Sometimes the simplest ideas are the best for businesses of any size.

As an advocate of advisory team structures for about 15 years now, I’ve helped to create them in many large firms. But using team structures can be just as beneficial — if not more so — in small and mid-sized firms, too.

As the name implies, advisory teams are small groups of advisors who work together to service a specific group of clients. These teams can be organized in several ways.

The most common is combining advisors with a broad range of experience — from new recruits to firm partners. This creates an excellent opportunity for younger advisors to gain experience with clients, with different aspects of financial advice, and with the firm’s approach to serving its clients.

Another way to form a team is to combine advisors with varied specialties: portfolio management, financial planning, estate planning, insurance, etc.

This enables a team to work with a broad range of clients with varying needs as well as provides a good training platform for younger advisors. Of course, many firms combine both ranges of expertise and experience in their teams.

What’s In a Team?

There are obvious advantages of advisory teams over the more traditional solo or silo models for advisory firms. But it’s important to be clear about the term “advisory teams.”
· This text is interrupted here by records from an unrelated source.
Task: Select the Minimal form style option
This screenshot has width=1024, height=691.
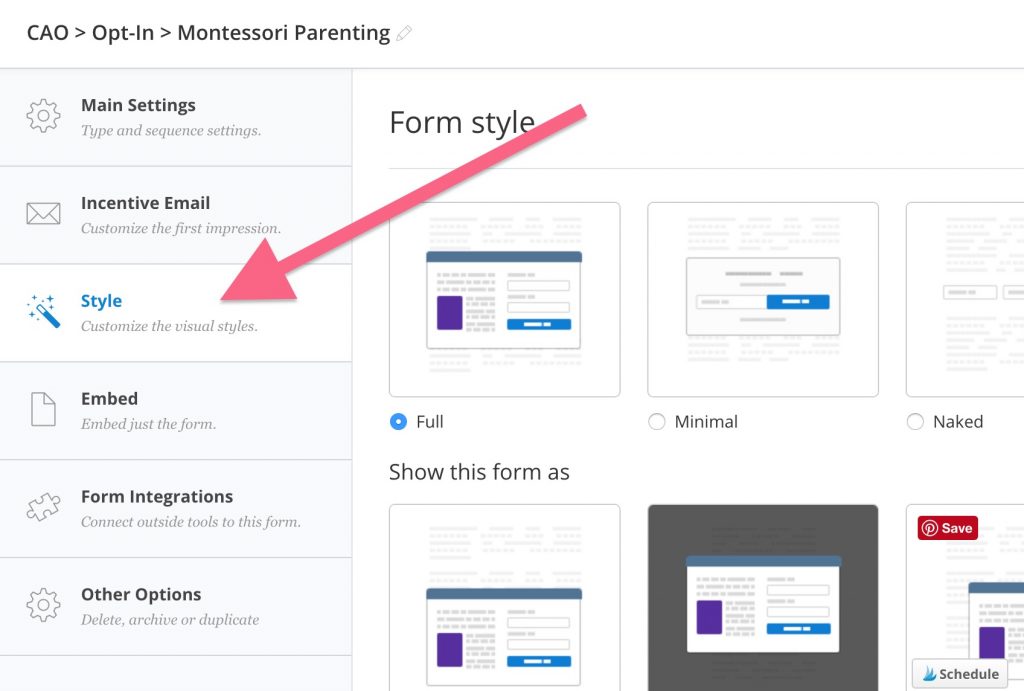Action: [657, 422]
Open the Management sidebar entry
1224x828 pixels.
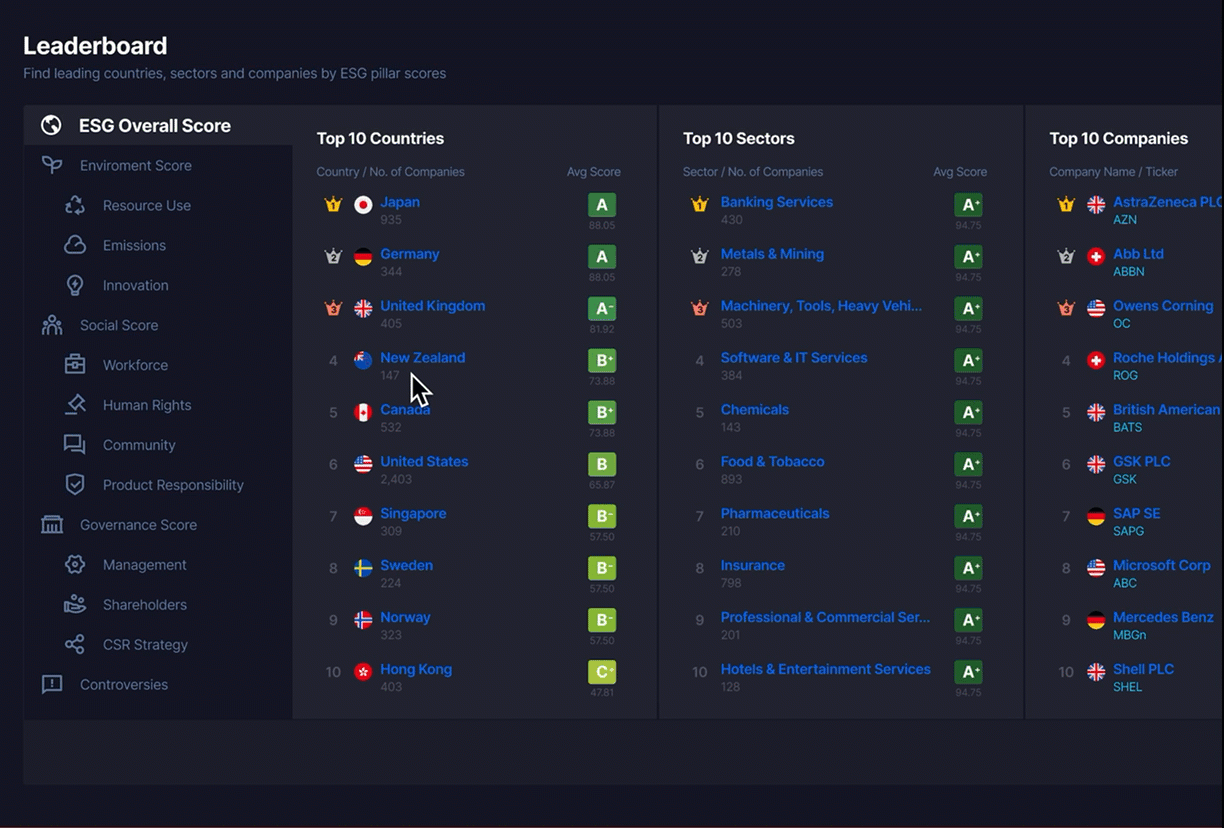coord(144,565)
Many firms believe that an “advisory team” is comprised of a senior advisor supported by a cadre of clerical staff. While this support may provide some leverage for senior advisors to work with a larger number of clients, it falls far short of the many benefits of actual advisory teams.

For instance, true advisory teams enable clients to be connected directly and quickly with a financial advisor on their “team.” Depending on their experience and professional focus, the advisor can then either help the client with their issue, or quickly direct them to an advisor who can.

Client Satisfaction

We find that quickly directing clients to an advisor they’ve met, and who is knowledgeable about their financial situation and focused on getting them the help they need, creates a very high degree of client satisfaction and builds a strong bond for the firm.

Also, we’ve found that teams work best when they are named or numbered so the clients can be quickly and easily directed to a member of their team.

Team structure and its process of helping clients get what they want/need creates stronger bonds with the firm than when clients work directly with one advisor. Not only will a team usually get a client help faster, it also creates a client bond with the firm, rather than just one advisor.

This firm/client bond can become the key to retaining clients in situations when an advisor retires or leaves the firm to practice elsewhere.

The team approach to delivering financial advice also makes it easier for a firm to create a consistent client experience, not only within each team, but throughout the firm. Not only is it easier to communicate the desired client experience with a team, but team members can then monitor each other on the delivery of that experience.

On the business end, well-constructed and trained teams can work with significantly more clients than the same number of advisors could work with individually. That’s because in a team, advisors don’t form a deep personal bond with client that can often lead to over servicing  clients.

Deep emotional connections with the clients, for instance, cause advisors to blame themselves when clients don’t take their advice.  In a team, advisors tend to be more accountable to the team for delivering advice efficiently.

Finally, teams create growth. Advisors working in teams keep their focus on growth because they feel accountable to their teammates to keep the team growing.

Overall, advisory teams increase the chance of delivering what the client needs. It emphasizes the focus on client service, and the emphasis on client service creates growth.